Pyomyositis, a disease historically seen in tropical climates, is characterized by primary abscess formation in the skeletal musculature. It is increasing in incidence in temperate climates, especially in immunocompromised hosts. In all cases, Staphylococcus aureus is the most commonly implicated organism. Clinical presentation is nonspecific, with muscle pain, tenderness, and swelling, accompanied by leukocytosis and fever in cases with bacteremia. Computed tomography (CT) and magnetic resonance imaging (MRI) are the diagnostic modalities of choice. Treatment most often involves appropriate antimicrobial therapy coupled with abscess drainage.
A 17-year-old male with no past medical history presents to the emergency department with 1 week of left thigh pain. His pain initially began 24 hours after he had completed a 10-mile run. He went to an urgent care 3 days ago, where he was diagnosed with a muscle strain and instructed to take nonsteroidal antiinflammatory medications, apply ice, and rest the leg. His pain has continued to worsen and he noted that the skin overlying his anterior thigh appears red. He denies any trauma to the thigh, fevers, or recent illnesses. On physical examination, his temperature was 37°C (98.6°F), pulse 105 beats/min, respirations 18/min, and blood pressure 120/70 mmHg. The skin overlying his anterior left thigh was erythematous and tender to palpation. There was no appreciable fluctuance. Point-of-care ultrasound showed a complex fluid collection measuring 5.5 × 4.2 × 2.1 cm in the rectus femoris muscle. He was found to have a slightly elevated white blood cell (WBC) count of 13,500/mm 3 , an elevated ESR of 22, and an elevated C-reactive protein (CRP) of 9. Blood cultures were sent and ultimately returned as negative. A surgical consult was placed and he was started on vancomycin for broad coverage of gram-positive organisms. The surgical team performed an ultrasound-guided aspiration of the collection and were able to obtain 9 mL of purulent fluid which was sent for culture. An MRI demonstrated hyperintensity on T2 in the right rectus femoris. On T1, a small rim enhancing area within the rectus femoris was present, which was concerning for residual abscess. The patient was admitted to the surgical team for observation. On hospital day 2, the patient’s pain had improved and the erythema appeared to be resolving. Aspirate cultures returned as positive for methicillin-sensitive staphylococcus, and the patient was transitioned to oral trimethoprim-sulfamethoxazole and discharged to home with clinic follow-up scheduled in 2 weeks. In the clinic, the patient was doing well with no lingering sequelae. ESR, CRP, and WBC had all returned to normal. Antibiotics were discontinued after a 2 weeks total course.

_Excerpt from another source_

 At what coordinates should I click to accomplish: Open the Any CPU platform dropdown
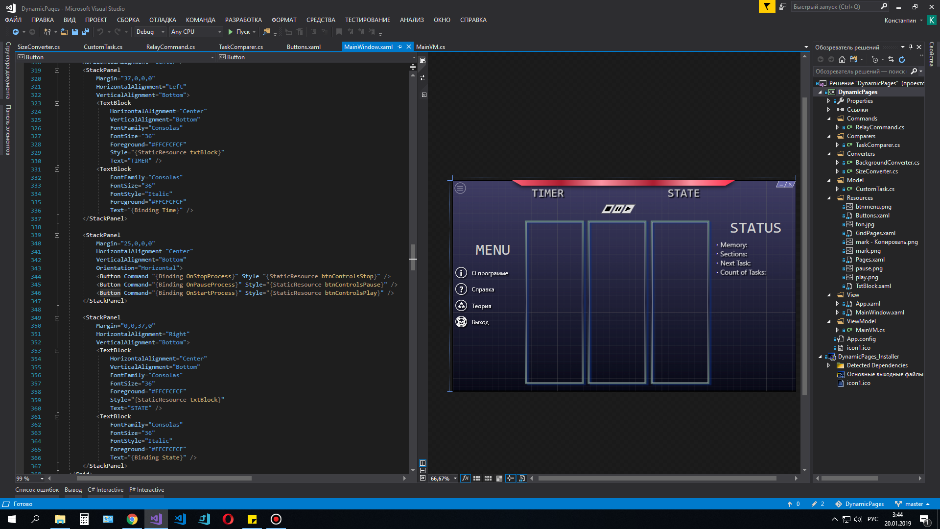[196, 32]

Pyomyositis, also known as tropical pyomyositis because of its proclivity for warm climates, is an uncommon disease characterized by primary abscess formation in the skeletal musculature. First described in 1885, it is presumed to arise not from contiguous infections but by hematogenous seeding. Tropical pyomyositis can affect patients of all ages, with a predominance in children and young adults. It has been widely reported in Asia, Africa, and the Caribbean, and accounts for 1%∼4% of all admissions in some tropical countries. In temperate climates, it occurs most commonly in children, as well as in patients with an immunodeficiency. As many as 75% of reported cases are in the immunocompromised, with the incidence of pyomyositis in those with human immunodeficiency virus (HIV) infection as high as 31%. However, reports of pyomyositis in immunocompetent hosts are emerging.
Predisposing factors include immunodeficiency, trauma, injection drug use, concurrent infection, and malnutrition. Many of these risk factors weaken host defenses, possibly because of underlying muscle damage and impaired local immunity.